In Oslo, the reportedly masterful detective and clearly alcoholic Harry Hole (also winner of worst-ever character name in an English-translation bestseller) finds he has a Jack (Frost?) the Ripper-style pen pal—he gets a taunting note with a drawing of a snowman.
Soon, Hole (Michael Fassbender) and new partner Katrine Bratt (Rebecca Ferguson) are finding one murdered woman after another, the location of their cut-up bodies marked by a snowman.
There’s also an overwrought childhood flashback prologue meant to explain the killer’s psychopathology and an unnecessary side-trip that Hole takes to Bergen, Norway part of a backstory where Val Kilmer is distractingly odd as yet another drunken Norwegian detective. Most of this thriller’s quite wonky, really, its rhythm jagged and its pacing off. (Speaking of big holes, director Thomas Alfredson has complained/explained that 10 to 15 percent of the original screenplay wasn’t shot because of shooting schedule constraints.)

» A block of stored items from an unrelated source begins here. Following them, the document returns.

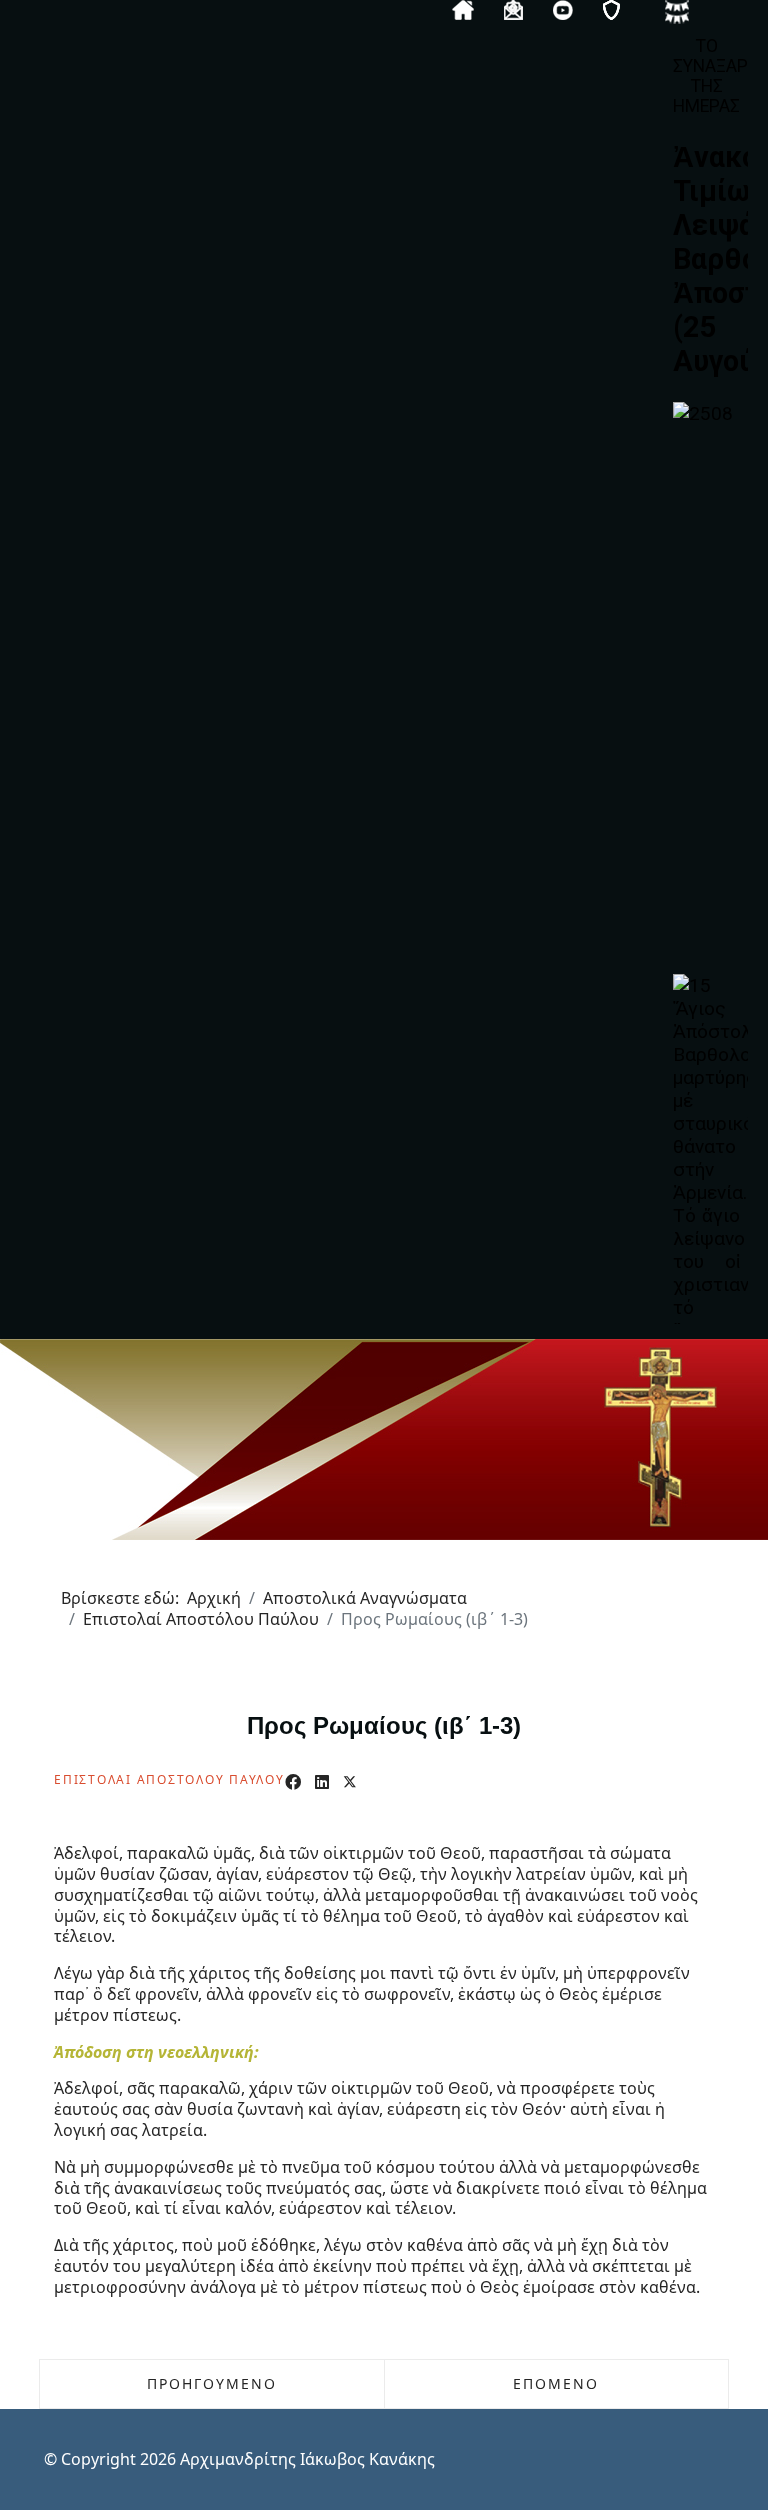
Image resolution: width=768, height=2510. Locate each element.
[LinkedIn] (322, 1782)
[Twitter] (350, 1782)
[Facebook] (293, 1782)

One murder scene’s made confusing when the victim’s identical twin suddenly pops up; the action climax of Hole’s showdown in a house with the killer is choppily edited.
All the menace can get garbled by kookiness and (Norwegian blue?) cheese.
A laughable sex scene’s scored to a Sigur Rós track (surely not even snowboots-knocking music in Iceland); a background event is Oslo’s “Winter Sports World Cup” bid, featuring fancy-dress guests’ glowing ice blue lapels.
The hunt for the killer gets so personal for Hole that this adaptation would have had more gravitas as a late entry in a TV series where we’ve already gotten to know Hole, and even Bratt, much better. The movie’s rather leering in its look at decapitated and blown-off heads. Basically, The Snowman’s just not worth sticking your neck out for.